DANCER Tony Irving has carved out a successful career as a television celebrity in Sweden — helped by a dollop of straight-talking Northern wit and humour.
The 48-year-old is celebrating 10 years as a judge on Let's Dance, the country’s version of Strictly Come Dancing, while looking forward to launching his own one-man show.
His career path is a far cry from the time he spent studying for a BTEC in hotel catering at Bolton Technical College, Manchester Road, when his ambition was to work in the hospitality industry.
But the talented professional ballroom dancer, teacher and choreographer says it is all thanks to being in the right place at the right time, as well as his Northern roots and gift of the gab.
Tony, who lived in Ainsworth and was known by his middle name of Spencer as a youngster, said: “People hated me. At the beginning, they said that I was the Swedish answer to Simon Cowell.
“I found that hilarious. I wish I had his money.
“In England, straight-talking and saying what you think and getting things off your chest — there’s no qualms about it.
“Here, people don’t directly say what they think.
“At the beginning, it was very hard. People thought I was very nasty and aggressive.
“It made me a hate object, to some degree, it still does.
“I’ve had quite a bit of hate mail which is part of the job. There are positives and negatives.”
Over the past decade, the top-rated show has featured a host of Swedish celebrities including crime writer Camilla Läckberg, former Liverpool FC footballer Glenn Hysén and ex-Olympic high jumper Patrik Sjöberg.
He said: “When I started, I was a young man who could dance.
“Now I’m just an old git.
“It’s interesting, it’s fun but it’s a job.
“It’s like any other job, you get yourself ready for the job, you come home.
“Right now, I’m about to put together my own one-man show which will be on at the Stockholm Casino.”
For every negative comment Tony attracts, there are countless more people keen to meet and have their photograph taken with the TV star.
Tony, who went to Peel Sixth Form College, said: “To be honest with you, it doesn’t bother me. It’s a great ego trip.
“If you turn back the clock to when I left Bury Church High School, I had no idea my life would be the way it is.
“I thought I would see a bit of the world and then work in a hotel or restaurant which is what I wanted to do.
“I have a really good life.
“It depends on how you look at it, my private life is very limited because of being in the media but you can’t have everything. I made that choice and I was 38-years-old when I got this chance to go into TV.
“I was old enough to understand there is a consequence of putting your face in the camera.
“I can’t expect people to watch me on TV, buy my book or the product I have if I turn them down if they want a picture.”
Tony had lessons when he was a youngster at Tasker's dance school in Bury which led to a stint working at a dance studio in Manchester city centre.
At the age of 21, he took up the offer of a job in Los Angeles and ended up staying in the US until he was 27.
Tony, who used to work at the Pack Horse in Affetside, said: “I took some classes, mainly because my grandma loved to dance. She used to take me to Blackpool Tower with her and to the tea dances.
“When I started, it was hobby. It was not something I thought I would do for the rest of my life.
“I would be in Bury working in a restaurant and would be very happy but also I would never have found out those things I have found out about myself — that I am pretty good at what I do, that I have got a big mouth, I’m good at talking, being sarcastic and witty.
“If I was at home in Bury, I would be just like everyone else in the street but, in Sweden, that makes me different.”
After teaming up with a Swedish dance partner and winning the Swedish Championships in 1993, he moved to the country where he was able to live happily as an openly gay man.
Tony, who lives just outside of Stockholm with his partner, said: “It was a fantastic opportunity to live completely openly without having to hide and think will it affect my job, friends and family?

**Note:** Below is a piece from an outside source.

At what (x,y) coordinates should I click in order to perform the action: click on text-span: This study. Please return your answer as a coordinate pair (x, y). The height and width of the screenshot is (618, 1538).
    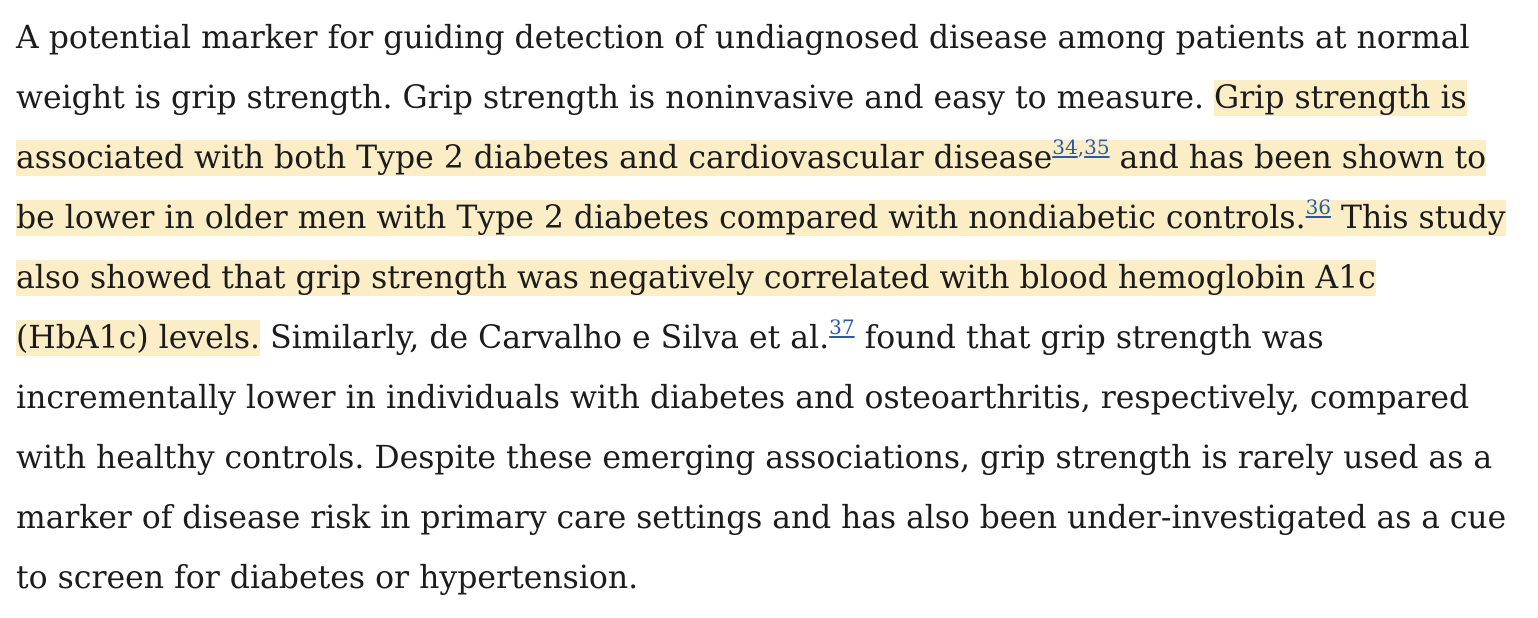
    Looking at the image, I should click on (1418, 218).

“It was just a society where your sexuality is part of who you are and, at the time in England, it was still living in the closet.”
Lesbian, gay, bisexual and transgender rights in Sweden have been regarded as some of the most progressive in Europe and in the world.

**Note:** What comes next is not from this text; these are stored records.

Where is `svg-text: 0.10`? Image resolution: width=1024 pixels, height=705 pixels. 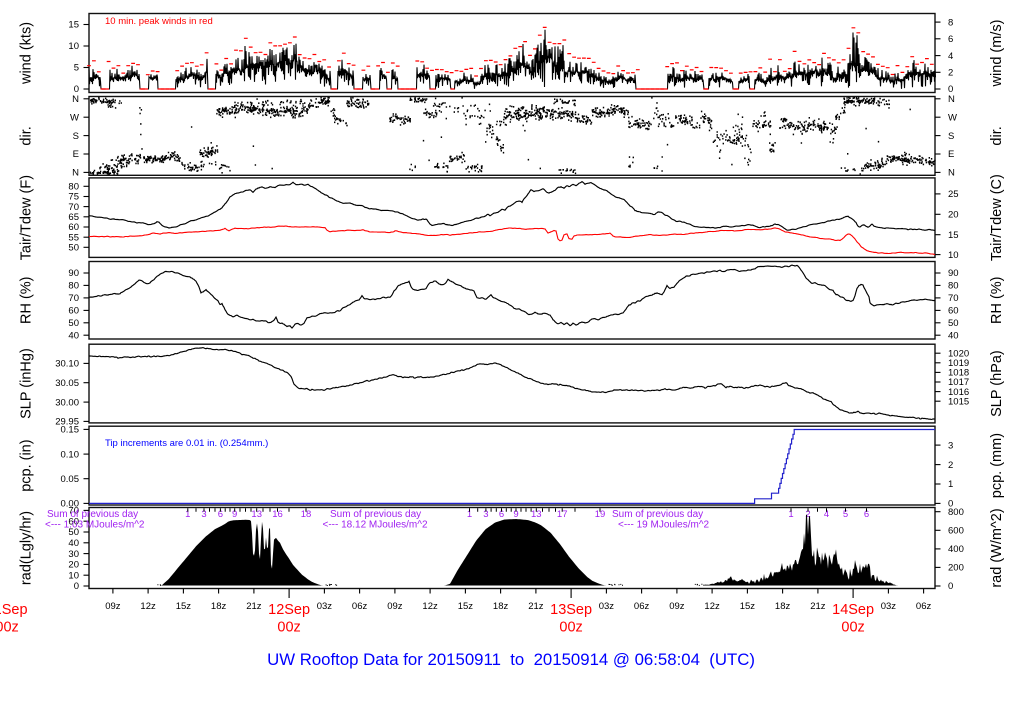 svg-text: 0.10 is located at coordinates (70, 454). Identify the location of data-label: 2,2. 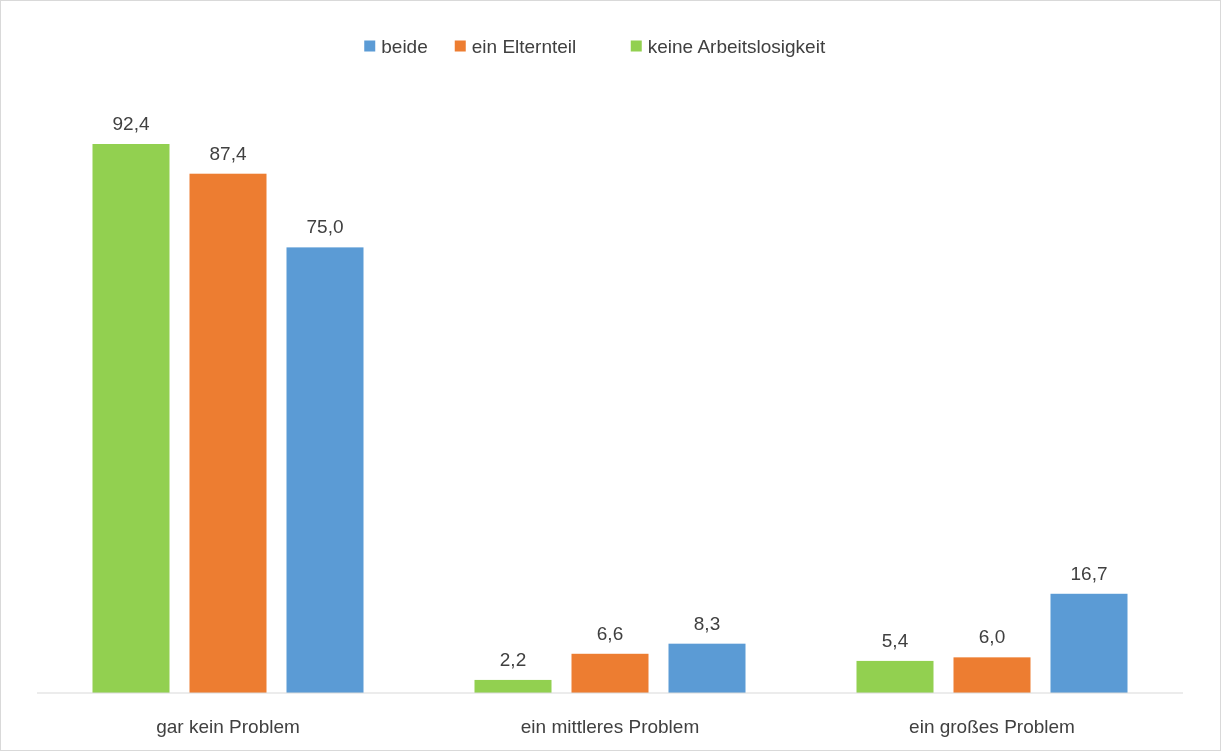
(513, 659).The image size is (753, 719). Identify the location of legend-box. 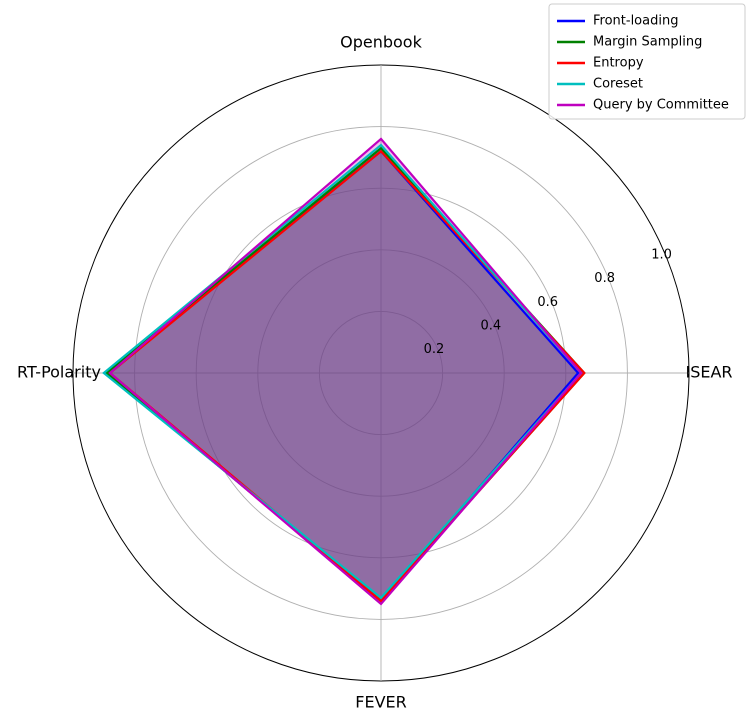
(647, 62).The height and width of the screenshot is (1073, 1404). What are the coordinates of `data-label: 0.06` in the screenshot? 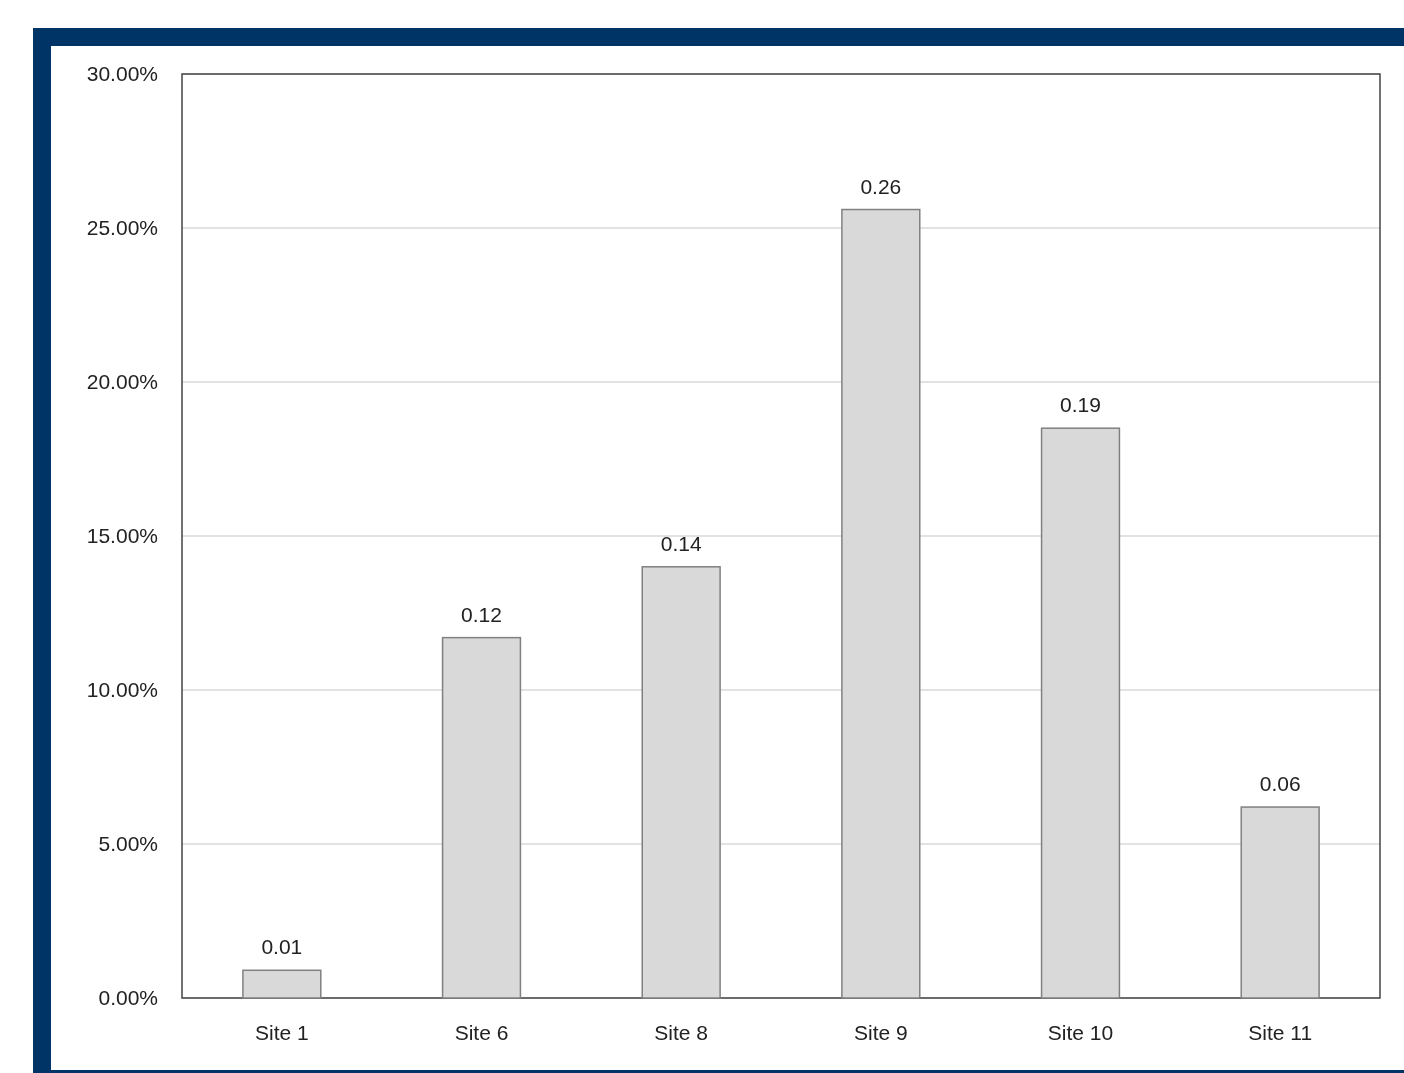 It's located at (1280, 784).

In Sweden, same-sex relationships were legalised in 1944 whereas the law changed in England in 1967, in Scotland in 1981 and the following year in Northern Ireland.

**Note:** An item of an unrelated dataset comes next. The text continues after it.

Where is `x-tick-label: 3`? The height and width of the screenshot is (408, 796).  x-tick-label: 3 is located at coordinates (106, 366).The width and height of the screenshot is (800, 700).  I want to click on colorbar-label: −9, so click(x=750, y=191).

Tony said: “The key difference in Sweden is the politicians make the decisions when they need to be made and society follows. In England, politicians wait for society to change and then they change the law.”
Tony also writes a column for a national newspaper and hosts a dance cruise on a ship on the Baltic Sea — watched by up to 2,000 people every night, with two live bands, performances and classes — which is popular with Swedes and Finns.
Although he loves Sweden, which he describes as ”clean, not over-populated, with fantastic countryside and four clear seasons” he regularly visits Bury where his parents still live.
The former Lowercroft Primary School pupil, who has a younger brother and sister, said: “They think it’s hilarious, they never expected this at all.”